GCP Study Hub

Big Data

BigQuery

Serverless, highly scalable data warehouse — GCP's crown jewel

AWS equivalent

Redshift

Data WarehouseServerlessSQLCore Service

Architecture Diagram

GCP Big Data Pipeline

🗄️

Data SourcesDBs, Files, APIs

📨

Pub/SubReal-time ingest

⚙️

DataflowETL / Transform

📊

BigQueryData Warehouse

📈

Looker StudioDashboards

💡 Batch alternative: GCS → Dataflow → BigQuery | Hadoop migration path: On-prem HDFS → GCS → Dataproc → BigQuery

🔄

AWS → GCP: Key Differences

▸
Serverless: no cluster to provision, patch, resize, or manage. Redshift requires cluster management.
▸
Pay-per-query (on-demand): $5 per TB scanned. Only pay when you actually run queries.
▸
Scales automatically: queries can use thousands of slots without any configuration.
▸
Separates compute and storage: you can query data in GCS via BigLake without loading it.

📌

Key Concepts to Know

1
Columnar storage: only reads the columns needed for a query — key reason for speed and cost efficiency.
2
Partitioning: partition by date/timestamp dramatically reduces query cost.
3
Clustering: physically sort data within partitions — further reduces scan cost.
4
BigQuery ML: train and run ML models directly in SQL — no Python, no infrastructure.
5
Streaming inserts: ingest data in real-time via Pub/Sub + Dataflow.
6
Row-level and column-level security: restrict access to specific rows or columns per user group.

💡

DCE Interview Tips

★
The single most important GCP service for this role. Know it deeply.
★
Migration pitch: 'Redshift requires you to size and pay for a cluster 24/7. BigQuery scales automatically and you only pay when you run queries.'
★
For Thai bank analytics: 'Replace your on-prem Hadoop/Hive with BigQuery.

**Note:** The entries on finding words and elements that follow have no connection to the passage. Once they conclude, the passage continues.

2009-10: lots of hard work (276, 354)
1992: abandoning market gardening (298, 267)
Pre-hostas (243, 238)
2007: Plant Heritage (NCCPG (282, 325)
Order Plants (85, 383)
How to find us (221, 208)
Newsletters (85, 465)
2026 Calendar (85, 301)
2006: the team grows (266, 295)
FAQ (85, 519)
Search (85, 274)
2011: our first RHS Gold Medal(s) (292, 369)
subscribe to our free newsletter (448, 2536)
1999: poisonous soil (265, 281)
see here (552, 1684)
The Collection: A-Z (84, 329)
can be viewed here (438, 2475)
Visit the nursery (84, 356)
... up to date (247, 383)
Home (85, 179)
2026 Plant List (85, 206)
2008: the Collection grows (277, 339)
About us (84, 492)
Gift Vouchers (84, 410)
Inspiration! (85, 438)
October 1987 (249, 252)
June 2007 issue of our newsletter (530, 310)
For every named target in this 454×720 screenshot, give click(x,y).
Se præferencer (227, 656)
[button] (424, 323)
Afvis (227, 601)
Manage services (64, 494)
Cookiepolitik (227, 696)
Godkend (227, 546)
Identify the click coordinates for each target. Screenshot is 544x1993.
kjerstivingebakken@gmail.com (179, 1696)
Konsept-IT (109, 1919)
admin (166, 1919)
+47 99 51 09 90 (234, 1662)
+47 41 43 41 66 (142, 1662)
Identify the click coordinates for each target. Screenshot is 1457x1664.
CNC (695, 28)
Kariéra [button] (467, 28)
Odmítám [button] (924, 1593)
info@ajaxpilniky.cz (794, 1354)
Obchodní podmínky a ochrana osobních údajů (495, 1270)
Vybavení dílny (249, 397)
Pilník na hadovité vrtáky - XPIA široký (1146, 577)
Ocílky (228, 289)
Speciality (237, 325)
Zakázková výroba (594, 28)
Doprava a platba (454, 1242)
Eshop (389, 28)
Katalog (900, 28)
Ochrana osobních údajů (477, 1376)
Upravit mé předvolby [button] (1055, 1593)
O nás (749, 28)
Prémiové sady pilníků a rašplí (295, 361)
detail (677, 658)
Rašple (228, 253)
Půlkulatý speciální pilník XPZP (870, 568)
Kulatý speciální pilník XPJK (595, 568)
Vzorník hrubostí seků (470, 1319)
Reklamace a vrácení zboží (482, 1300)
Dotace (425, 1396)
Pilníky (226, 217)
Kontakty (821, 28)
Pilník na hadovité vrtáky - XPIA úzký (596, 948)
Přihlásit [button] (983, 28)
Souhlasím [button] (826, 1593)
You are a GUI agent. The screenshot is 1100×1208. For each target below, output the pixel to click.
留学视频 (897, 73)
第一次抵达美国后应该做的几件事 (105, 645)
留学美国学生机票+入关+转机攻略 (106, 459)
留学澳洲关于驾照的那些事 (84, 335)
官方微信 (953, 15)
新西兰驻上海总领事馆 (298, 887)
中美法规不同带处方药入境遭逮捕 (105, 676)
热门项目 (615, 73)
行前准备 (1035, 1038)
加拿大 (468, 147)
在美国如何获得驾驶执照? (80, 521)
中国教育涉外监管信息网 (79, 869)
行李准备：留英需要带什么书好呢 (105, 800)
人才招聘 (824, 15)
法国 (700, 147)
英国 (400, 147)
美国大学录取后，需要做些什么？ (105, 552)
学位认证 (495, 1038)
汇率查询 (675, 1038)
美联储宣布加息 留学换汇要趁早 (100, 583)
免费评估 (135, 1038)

Same SQL skills, no cluster management, 100x faster on cold data.'
★
Know the pipeline: Pub/Sub → Dataflow → BigQuery → Looker Studio.

⚠️

Common Gotchas

!
SELECT * is your enemy — it scans ALL columns. Always SELECT only needed columns.
!
On-demand pricing can surprise customers: a single bad query scanning 100TB costs $500. Use cost preview and set per-query cost limits.
!
Slot reservations (flat-rate) required for predictable costs in production.